Este "é o último álbum da minha vida gravado em estúdio", disse o cantor na apresentação do disco na Cidade do México, durante a qual garantiu que gravar em estúdio é "complicado" para um artista e já não quer passar lá o ano e meio que precisam os seus discos.
Em Junho, Iglesias foi submetido com sucesso a uma pequena cirurgia na lombar, que fracturou gravemente num acidente há 52 anos.
“A minha saída do estúdio deve-se ao facto de não ter um ano e meio para estar em estúdio, porque são álbuns longos os que eu faço", argumentou.

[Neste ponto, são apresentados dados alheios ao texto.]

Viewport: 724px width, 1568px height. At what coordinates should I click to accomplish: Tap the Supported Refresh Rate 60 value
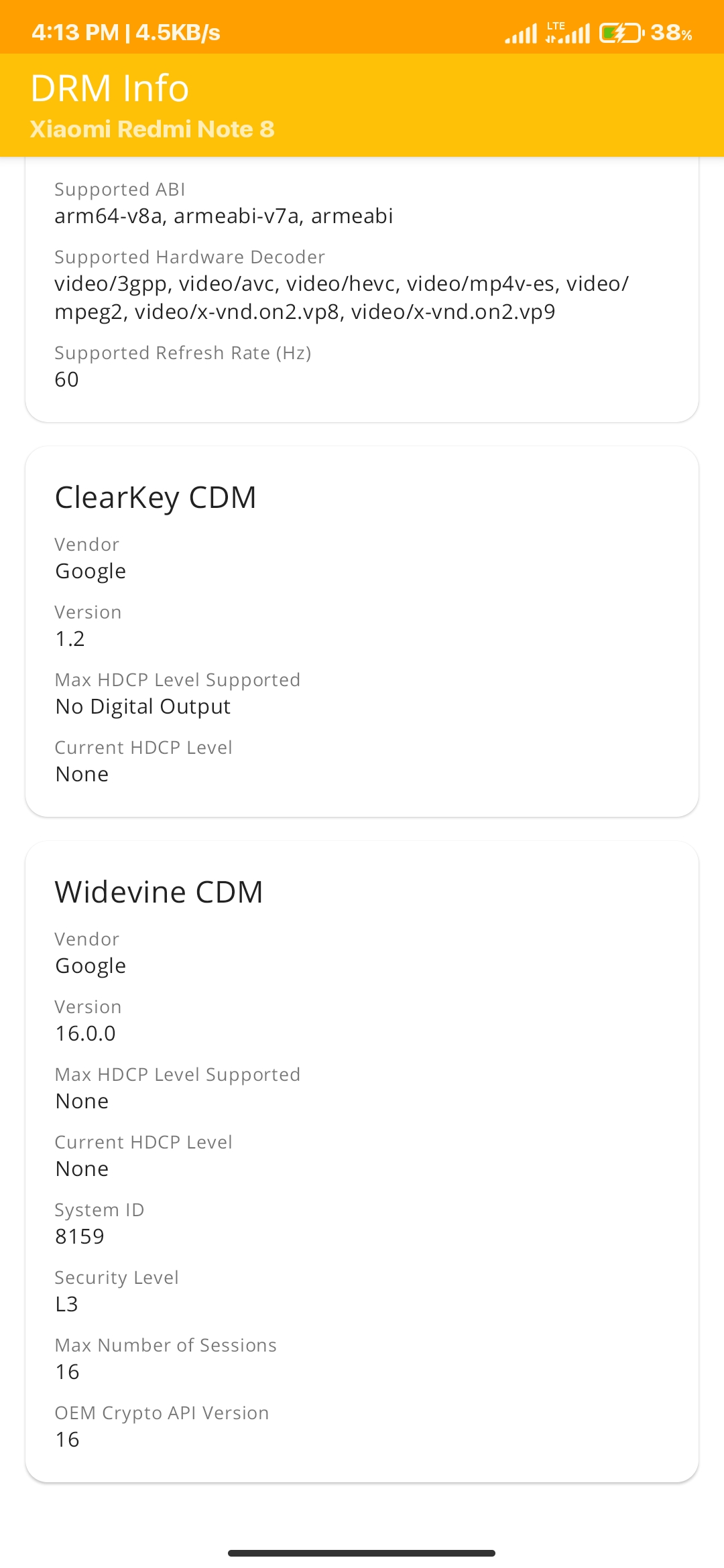point(66,379)
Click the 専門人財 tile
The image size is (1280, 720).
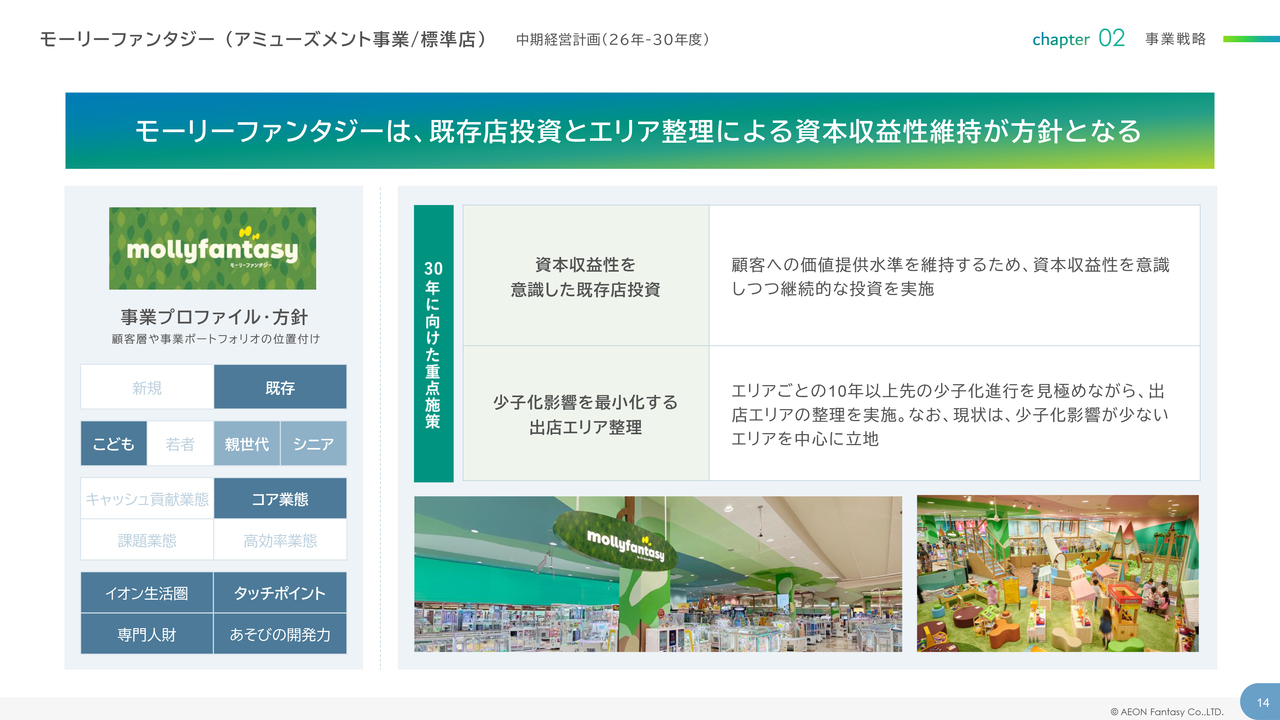coord(147,634)
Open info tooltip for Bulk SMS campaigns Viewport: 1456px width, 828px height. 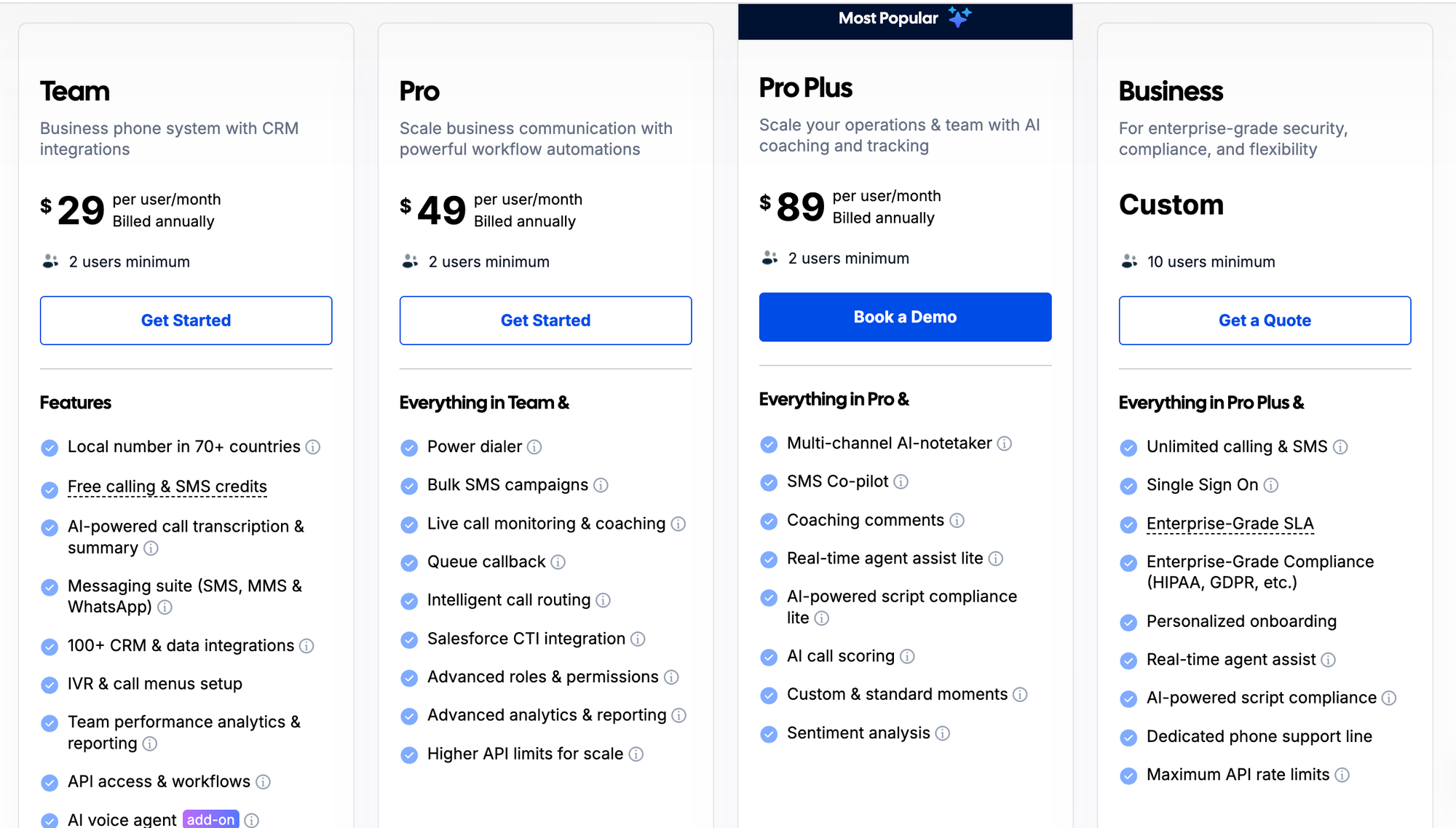[x=601, y=485]
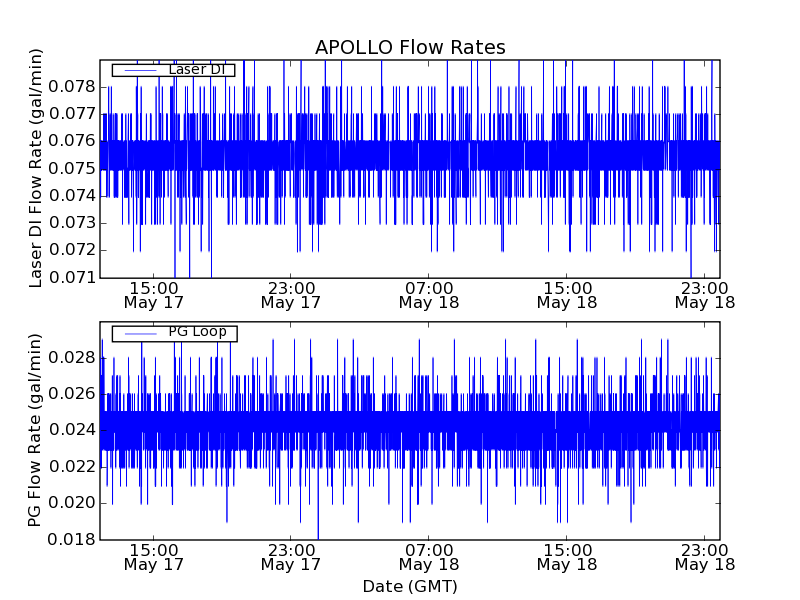Click the blue line sample in Laser DI legend

138,70
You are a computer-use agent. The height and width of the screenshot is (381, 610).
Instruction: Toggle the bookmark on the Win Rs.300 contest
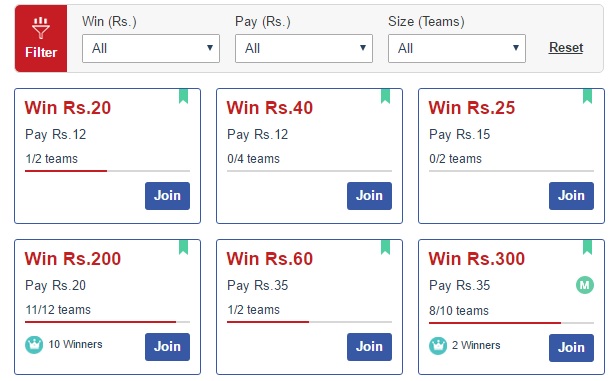587,247
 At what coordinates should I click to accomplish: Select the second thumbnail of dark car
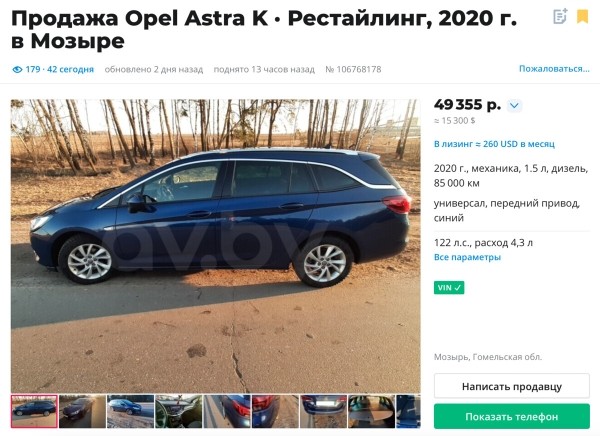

E, de facto, ao ser questionado sobre se isto implicaria uma saída dos palcos, o artista veterano explicou: "Eu não vou aposentar-me até que me aposentem, seja a vida ou as pessoas".
"Eu quero cantar até os 150 anos", declarou, entre risos.
Conhecido pelo seu estilo romântico, Iglesias é considerado o artista latino mais rentável com 300 milhões de discos vendidos durante a sua longa carreira, segundo a organização Guinness.